Я вывалился в обесточенный транспортный туннель и помчался вниз по наклонному полу, с трудом преодолевая сопротивление воздушного урагана, помогая себе импульсами ранца, цепляясь за малейшие выступы и неровности, распластавшись, точно большое насекомое. Форменный ад — вот что такое подземный уровень, у которого нарушена герметичность. Листы облицовочного пластика, алюминиевые панели, дверцы распределительных щитков, целые тонны бытового мусора — тряпок, старой обуви, оберток от пищевых брикетов, — кружась и сталкиваясь, устремились вперед, сметая все на своем пути.
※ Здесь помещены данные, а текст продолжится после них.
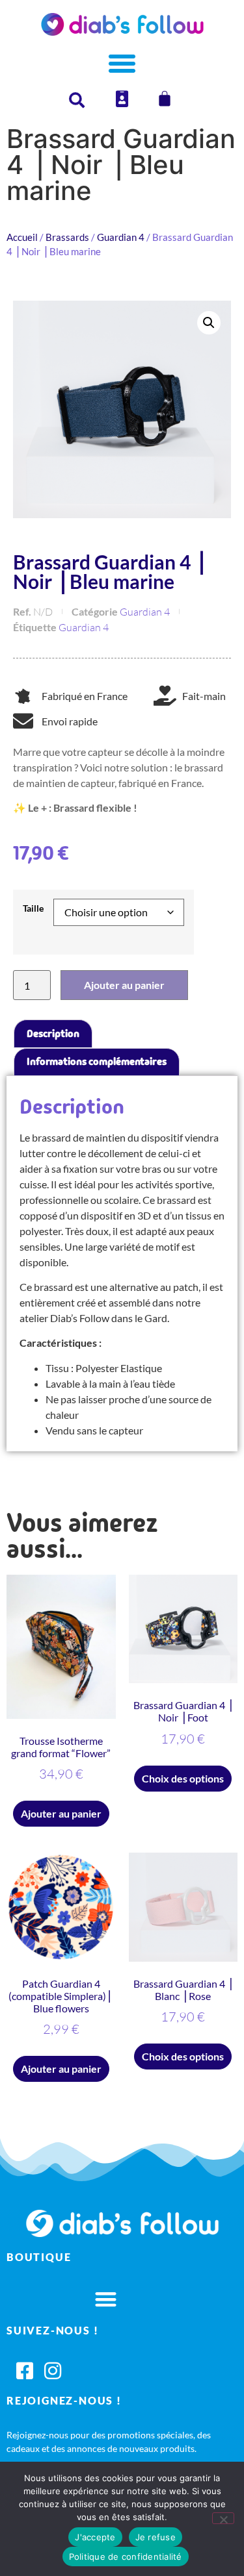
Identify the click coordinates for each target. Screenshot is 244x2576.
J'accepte (95, 2537)
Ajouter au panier (124, 985)
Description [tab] (53, 1033)
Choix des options (183, 1778)
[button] (209, 322)
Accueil (22, 237)
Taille (33, 908)
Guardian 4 (120, 237)
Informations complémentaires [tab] (97, 1061)
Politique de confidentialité (125, 2556)
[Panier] (164, 98)
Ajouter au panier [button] (61, 1813)
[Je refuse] (223, 2518)
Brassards (67, 237)
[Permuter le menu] (122, 63)
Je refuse (155, 2537)
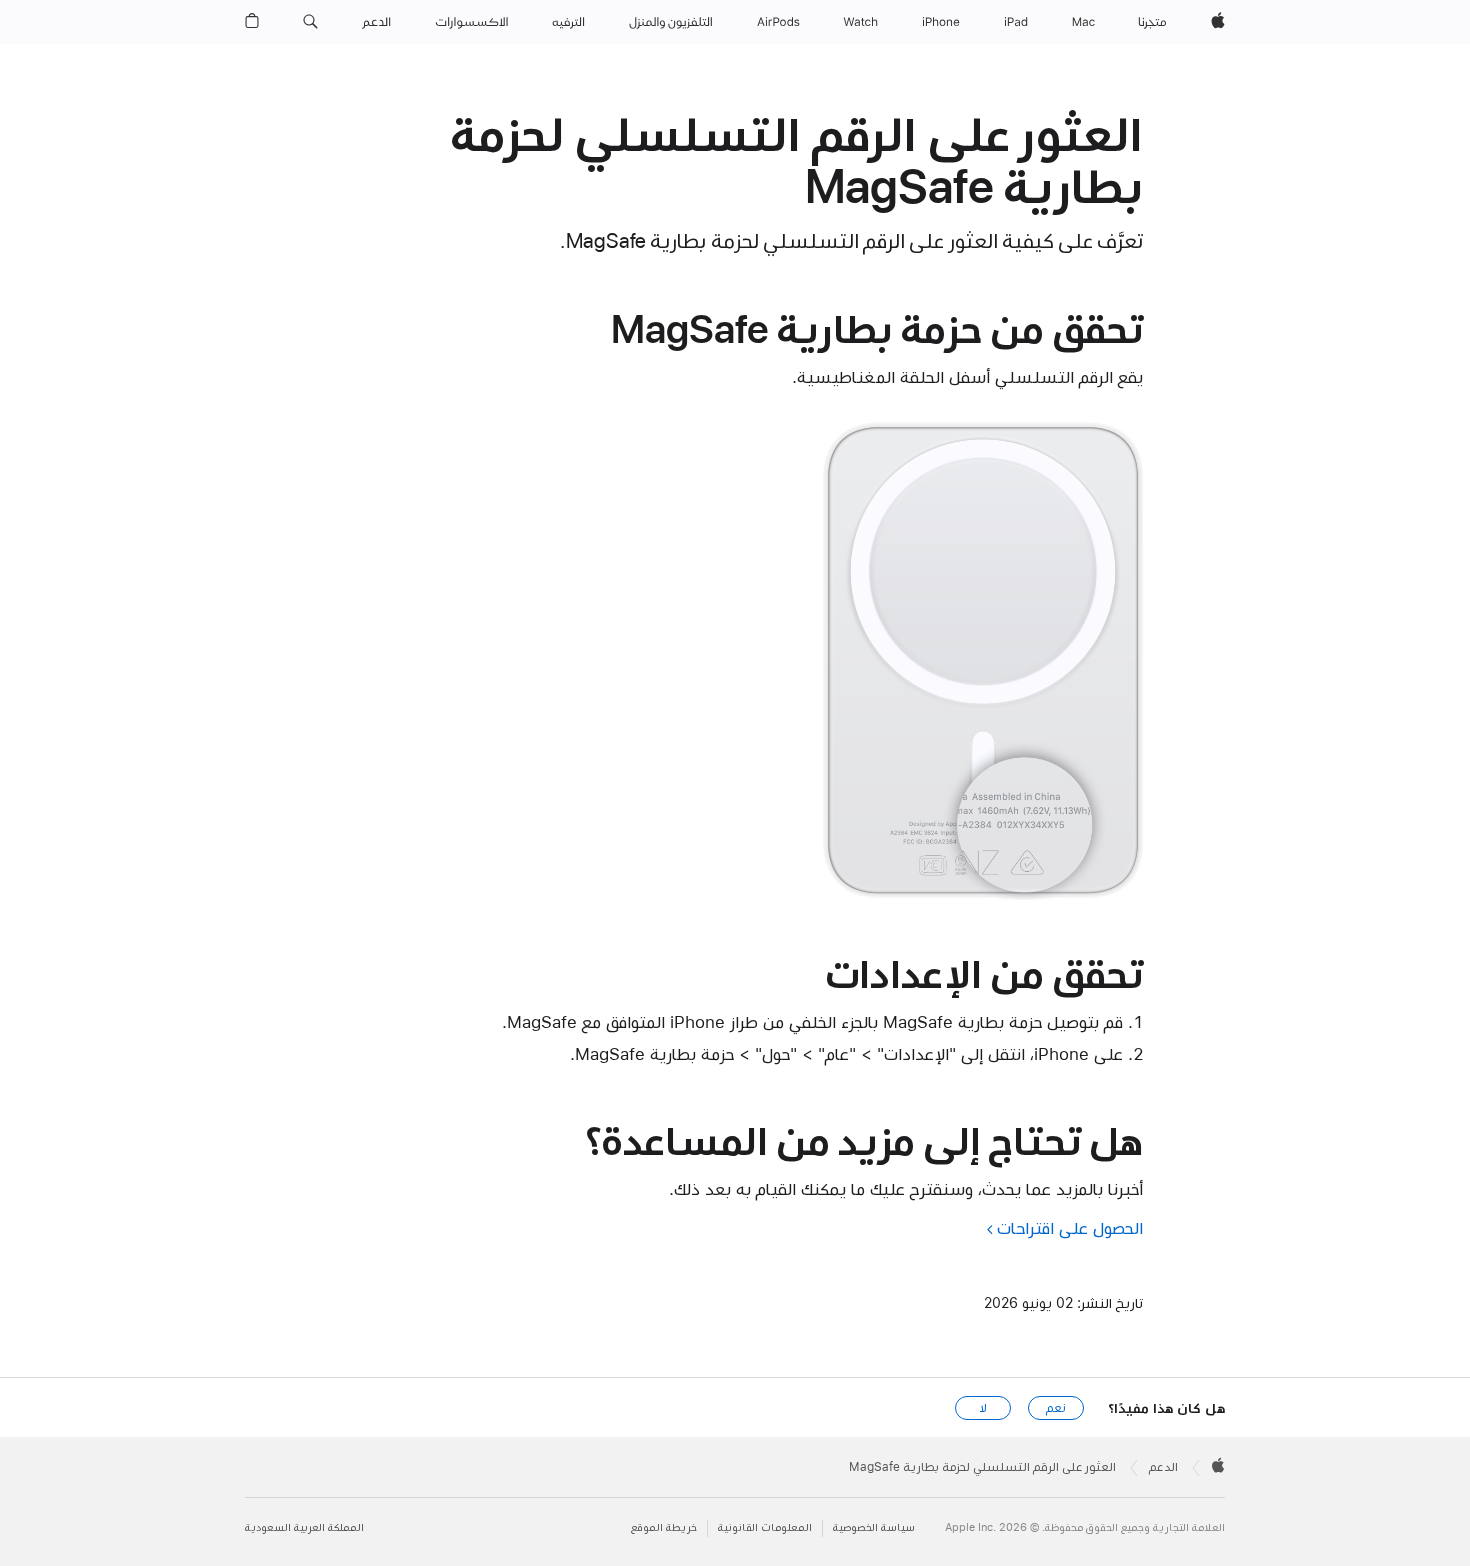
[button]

Болты и заклепки вперемежку с мелкими камушками барабанили по стенам словно пули. Один такой снаряд с треском ударил меня в грудь, оставив на покрытии брони глубокую ссадину и едва не оторвав меня от стены. Но я был упрям и к тому времени, как саперы заделали проход, и ураган стих, сумел добраться до диспетчерской — маленького зала среди бесконечной череды ремонтных боксов и каморок подстанций. Два человека за пультами в наспех одетых скафандрах послушно вздернули руки при моем появлении — я пересилил в себе рефлекторное желание закатить в выбитую очередью дверь бинарную гранату. Один из тех двоих оказался женщиной — слишком характерно оттопыривалась серебристая ткань на груди. Я выпустил пару СНОБов — теперь, когда воздушные вихри прекратились, я мог, наконец, обрести дальнее зрение.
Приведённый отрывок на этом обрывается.